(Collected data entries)
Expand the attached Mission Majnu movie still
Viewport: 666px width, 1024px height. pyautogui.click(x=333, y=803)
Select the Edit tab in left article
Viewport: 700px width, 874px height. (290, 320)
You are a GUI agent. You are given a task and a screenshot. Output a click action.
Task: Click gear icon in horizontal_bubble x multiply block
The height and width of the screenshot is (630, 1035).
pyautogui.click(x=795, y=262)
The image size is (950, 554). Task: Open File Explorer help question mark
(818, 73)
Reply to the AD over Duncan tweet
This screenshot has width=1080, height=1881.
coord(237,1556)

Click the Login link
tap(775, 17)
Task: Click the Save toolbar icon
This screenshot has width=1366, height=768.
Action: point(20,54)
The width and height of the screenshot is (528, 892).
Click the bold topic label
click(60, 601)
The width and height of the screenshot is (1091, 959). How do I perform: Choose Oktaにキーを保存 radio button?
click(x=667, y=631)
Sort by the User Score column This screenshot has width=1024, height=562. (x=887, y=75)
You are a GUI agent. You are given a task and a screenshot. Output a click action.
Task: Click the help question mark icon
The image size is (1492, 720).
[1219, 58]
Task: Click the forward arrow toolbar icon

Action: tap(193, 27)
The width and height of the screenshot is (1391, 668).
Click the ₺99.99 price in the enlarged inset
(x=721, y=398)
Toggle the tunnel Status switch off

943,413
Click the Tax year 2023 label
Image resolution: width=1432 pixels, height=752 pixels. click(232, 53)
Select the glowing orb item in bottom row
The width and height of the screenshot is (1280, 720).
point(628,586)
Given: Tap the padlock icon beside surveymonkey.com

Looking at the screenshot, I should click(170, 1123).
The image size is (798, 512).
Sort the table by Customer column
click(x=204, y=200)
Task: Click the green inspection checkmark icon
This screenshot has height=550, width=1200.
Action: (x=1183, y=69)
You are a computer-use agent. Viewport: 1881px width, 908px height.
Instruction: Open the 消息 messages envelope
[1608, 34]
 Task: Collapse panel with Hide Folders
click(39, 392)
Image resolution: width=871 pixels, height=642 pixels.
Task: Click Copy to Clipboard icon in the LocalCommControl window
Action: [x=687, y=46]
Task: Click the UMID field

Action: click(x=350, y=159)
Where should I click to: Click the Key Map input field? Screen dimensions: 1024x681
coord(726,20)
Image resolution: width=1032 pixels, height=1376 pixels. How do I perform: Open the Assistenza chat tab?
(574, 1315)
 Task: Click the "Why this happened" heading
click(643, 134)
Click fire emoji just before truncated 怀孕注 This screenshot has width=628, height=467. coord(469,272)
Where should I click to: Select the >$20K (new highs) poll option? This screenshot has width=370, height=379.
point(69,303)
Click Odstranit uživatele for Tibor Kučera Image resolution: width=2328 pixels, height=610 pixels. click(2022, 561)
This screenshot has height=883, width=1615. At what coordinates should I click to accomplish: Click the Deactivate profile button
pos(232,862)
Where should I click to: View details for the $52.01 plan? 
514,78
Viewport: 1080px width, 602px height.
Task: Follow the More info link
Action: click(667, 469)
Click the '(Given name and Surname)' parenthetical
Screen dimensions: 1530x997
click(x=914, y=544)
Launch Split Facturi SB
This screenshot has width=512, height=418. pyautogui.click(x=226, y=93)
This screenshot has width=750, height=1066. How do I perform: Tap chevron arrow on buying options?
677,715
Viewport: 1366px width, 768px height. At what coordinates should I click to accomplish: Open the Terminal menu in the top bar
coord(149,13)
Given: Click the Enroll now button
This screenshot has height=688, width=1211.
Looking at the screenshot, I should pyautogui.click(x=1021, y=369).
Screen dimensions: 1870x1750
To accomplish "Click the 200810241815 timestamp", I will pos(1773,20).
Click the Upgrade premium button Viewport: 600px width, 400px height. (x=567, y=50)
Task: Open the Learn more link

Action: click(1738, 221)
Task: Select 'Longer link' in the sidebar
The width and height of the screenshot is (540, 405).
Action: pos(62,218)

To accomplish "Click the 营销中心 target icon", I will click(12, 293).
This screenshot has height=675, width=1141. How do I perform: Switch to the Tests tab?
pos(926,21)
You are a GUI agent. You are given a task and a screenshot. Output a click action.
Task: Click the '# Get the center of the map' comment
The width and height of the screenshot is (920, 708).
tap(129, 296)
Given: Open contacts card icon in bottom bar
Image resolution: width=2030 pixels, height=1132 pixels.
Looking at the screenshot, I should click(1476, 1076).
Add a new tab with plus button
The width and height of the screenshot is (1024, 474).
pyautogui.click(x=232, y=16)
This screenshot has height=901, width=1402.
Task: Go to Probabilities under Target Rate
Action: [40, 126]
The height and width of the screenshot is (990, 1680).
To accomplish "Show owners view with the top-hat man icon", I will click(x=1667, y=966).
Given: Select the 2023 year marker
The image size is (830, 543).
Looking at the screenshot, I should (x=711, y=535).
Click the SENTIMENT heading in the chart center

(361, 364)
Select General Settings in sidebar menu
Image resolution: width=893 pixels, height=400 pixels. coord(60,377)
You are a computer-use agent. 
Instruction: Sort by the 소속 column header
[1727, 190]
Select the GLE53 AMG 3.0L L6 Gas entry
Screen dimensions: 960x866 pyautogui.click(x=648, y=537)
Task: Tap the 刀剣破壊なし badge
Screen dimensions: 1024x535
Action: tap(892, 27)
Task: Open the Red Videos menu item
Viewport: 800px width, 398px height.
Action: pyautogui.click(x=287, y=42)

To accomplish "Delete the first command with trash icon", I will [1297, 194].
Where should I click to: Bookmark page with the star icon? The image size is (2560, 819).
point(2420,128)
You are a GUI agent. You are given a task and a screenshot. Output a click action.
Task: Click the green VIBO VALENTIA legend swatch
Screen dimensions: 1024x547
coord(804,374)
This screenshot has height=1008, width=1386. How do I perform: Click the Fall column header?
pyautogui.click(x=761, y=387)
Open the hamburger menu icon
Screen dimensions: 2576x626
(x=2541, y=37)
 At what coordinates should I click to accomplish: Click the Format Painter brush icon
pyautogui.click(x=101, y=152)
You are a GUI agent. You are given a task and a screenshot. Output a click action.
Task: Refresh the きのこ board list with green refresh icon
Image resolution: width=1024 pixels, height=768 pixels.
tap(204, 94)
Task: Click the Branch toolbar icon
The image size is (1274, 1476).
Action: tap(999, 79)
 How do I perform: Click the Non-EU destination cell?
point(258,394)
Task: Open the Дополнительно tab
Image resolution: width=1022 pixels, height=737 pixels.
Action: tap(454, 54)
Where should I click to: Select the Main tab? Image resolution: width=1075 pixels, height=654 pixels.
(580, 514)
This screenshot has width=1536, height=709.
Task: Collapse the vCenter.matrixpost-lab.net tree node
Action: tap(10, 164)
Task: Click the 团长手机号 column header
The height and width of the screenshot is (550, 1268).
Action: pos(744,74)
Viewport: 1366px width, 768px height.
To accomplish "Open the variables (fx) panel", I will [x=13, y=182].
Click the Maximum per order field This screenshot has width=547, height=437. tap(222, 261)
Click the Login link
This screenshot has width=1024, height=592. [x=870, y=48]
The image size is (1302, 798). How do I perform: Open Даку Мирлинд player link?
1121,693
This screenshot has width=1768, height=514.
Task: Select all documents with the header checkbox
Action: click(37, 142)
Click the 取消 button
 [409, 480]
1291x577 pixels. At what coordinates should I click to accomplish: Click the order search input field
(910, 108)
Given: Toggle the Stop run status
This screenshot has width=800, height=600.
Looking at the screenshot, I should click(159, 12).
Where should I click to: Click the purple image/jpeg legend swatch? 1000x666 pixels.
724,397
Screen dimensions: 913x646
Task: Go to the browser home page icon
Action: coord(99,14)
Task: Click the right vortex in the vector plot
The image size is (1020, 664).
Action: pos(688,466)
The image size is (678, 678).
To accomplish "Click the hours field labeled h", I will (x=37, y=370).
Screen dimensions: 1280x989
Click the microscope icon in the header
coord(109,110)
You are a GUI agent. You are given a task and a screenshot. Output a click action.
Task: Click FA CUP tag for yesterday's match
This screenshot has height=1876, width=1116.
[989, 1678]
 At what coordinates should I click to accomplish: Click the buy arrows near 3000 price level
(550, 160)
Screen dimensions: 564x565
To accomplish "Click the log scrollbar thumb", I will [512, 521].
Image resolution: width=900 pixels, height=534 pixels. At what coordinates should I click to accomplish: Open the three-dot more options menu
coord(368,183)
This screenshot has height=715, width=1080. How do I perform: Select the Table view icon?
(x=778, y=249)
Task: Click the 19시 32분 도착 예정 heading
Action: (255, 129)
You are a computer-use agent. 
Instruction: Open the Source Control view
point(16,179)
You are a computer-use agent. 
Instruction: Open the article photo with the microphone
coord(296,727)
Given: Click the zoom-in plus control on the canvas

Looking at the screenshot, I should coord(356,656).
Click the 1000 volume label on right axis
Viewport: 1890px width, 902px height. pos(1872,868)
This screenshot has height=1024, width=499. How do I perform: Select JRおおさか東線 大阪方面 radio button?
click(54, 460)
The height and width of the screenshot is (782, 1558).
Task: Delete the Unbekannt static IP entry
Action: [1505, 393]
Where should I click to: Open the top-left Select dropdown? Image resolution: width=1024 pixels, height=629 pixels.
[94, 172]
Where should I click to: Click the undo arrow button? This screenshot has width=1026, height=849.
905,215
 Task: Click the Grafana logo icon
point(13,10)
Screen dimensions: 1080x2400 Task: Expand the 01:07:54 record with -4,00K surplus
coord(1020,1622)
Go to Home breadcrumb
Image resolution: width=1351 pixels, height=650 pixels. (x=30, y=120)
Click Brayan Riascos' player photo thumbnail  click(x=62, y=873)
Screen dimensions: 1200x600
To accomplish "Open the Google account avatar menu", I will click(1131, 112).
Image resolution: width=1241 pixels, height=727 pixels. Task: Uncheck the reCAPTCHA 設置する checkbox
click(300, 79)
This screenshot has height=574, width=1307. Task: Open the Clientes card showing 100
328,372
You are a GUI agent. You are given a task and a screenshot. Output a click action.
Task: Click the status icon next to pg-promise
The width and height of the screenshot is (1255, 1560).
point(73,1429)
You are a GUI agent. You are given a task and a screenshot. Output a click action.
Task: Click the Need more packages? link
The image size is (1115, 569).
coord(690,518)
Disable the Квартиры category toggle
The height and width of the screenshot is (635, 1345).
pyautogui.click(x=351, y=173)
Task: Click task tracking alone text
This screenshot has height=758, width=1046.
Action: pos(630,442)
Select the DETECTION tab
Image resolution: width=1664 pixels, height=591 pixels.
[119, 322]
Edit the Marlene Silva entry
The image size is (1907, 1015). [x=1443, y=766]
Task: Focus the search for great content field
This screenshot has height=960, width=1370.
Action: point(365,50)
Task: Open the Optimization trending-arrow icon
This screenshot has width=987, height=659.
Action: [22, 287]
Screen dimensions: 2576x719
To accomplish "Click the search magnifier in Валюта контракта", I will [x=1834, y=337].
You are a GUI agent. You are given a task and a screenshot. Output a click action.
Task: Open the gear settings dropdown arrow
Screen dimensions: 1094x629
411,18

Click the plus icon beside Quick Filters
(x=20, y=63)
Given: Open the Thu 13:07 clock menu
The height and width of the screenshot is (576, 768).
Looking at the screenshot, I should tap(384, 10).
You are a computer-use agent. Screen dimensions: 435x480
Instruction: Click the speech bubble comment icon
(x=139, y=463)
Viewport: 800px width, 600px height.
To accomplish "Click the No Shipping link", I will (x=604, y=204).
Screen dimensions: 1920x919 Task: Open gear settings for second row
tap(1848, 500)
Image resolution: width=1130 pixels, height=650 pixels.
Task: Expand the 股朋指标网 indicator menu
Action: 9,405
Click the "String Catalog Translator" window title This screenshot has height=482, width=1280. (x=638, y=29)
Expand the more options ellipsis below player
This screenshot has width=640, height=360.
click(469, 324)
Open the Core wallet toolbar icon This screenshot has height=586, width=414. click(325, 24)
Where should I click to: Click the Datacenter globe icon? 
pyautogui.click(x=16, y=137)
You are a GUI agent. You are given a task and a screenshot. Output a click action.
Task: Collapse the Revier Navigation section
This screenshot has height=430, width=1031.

* [EXERCISE OBJECTIVE]: Set down the lines above as they stand, starting with the first line and ending with the line that contains "The image size is (798, 512).".

* [OUTPUT FOR THIS TASK]:
Expand the attached Mission Majnu movie still
Viewport: 666px width, 1024px height. pyautogui.click(x=333, y=803)
Select the Edit tab in left article
Viewport: 700px width, 874px height. (290, 320)
You are a GUI agent. You are given a task and a screenshot. Output a click action.
Task: Click gear icon in horizontal_bubble x multiply block
The height and width of the screenshot is (630, 1035).
pyautogui.click(x=795, y=262)
The image size is (950, 554). Task: Open File Explorer help question mark
(818, 73)
Reply to the AD over Duncan tweet
This screenshot has width=1080, height=1881.
coord(237,1556)

Click the Login link
tap(775, 17)
Task: Click the Save toolbar icon
This screenshot has width=1366, height=768.
Action: point(20,54)
The width and height of the screenshot is (528, 892).
Click the bold topic label
click(60, 601)
The width and height of the screenshot is (1091, 959). How do I perform: Choose Oktaにキーを保存 radio button?
click(x=667, y=631)
Sort by the User Score column This screenshot has width=1024, height=562. (x=887, y=75)
You are a GUI agent. You are given a task and a screenshot. Output a click action.
Task: Click the help question mark icon
The image size is (1492, 720).
[1219, 58]
Task: Click the forward arrow toolbar icon

Action: tap(193, 27)
The width and height of the screenshot is (1391, 668).
Click the ₺99.99 price in the enlarged inset
(x=721, y=398)
Toggle the tunnel Status switch off

943,413
Click the Tax year 2023 label
Image resolution: width=1432 pixels, height=752 pixels. click(232, 53)
Select the glowing orb item in bottom row
The width and height of the screenshot is (1280, 720).
point(628,586)
Given: Tap the padlock icon beside surveymonkey.com

Looking at the screenshot, I should click(170, 1123).
The image size is (798, 512).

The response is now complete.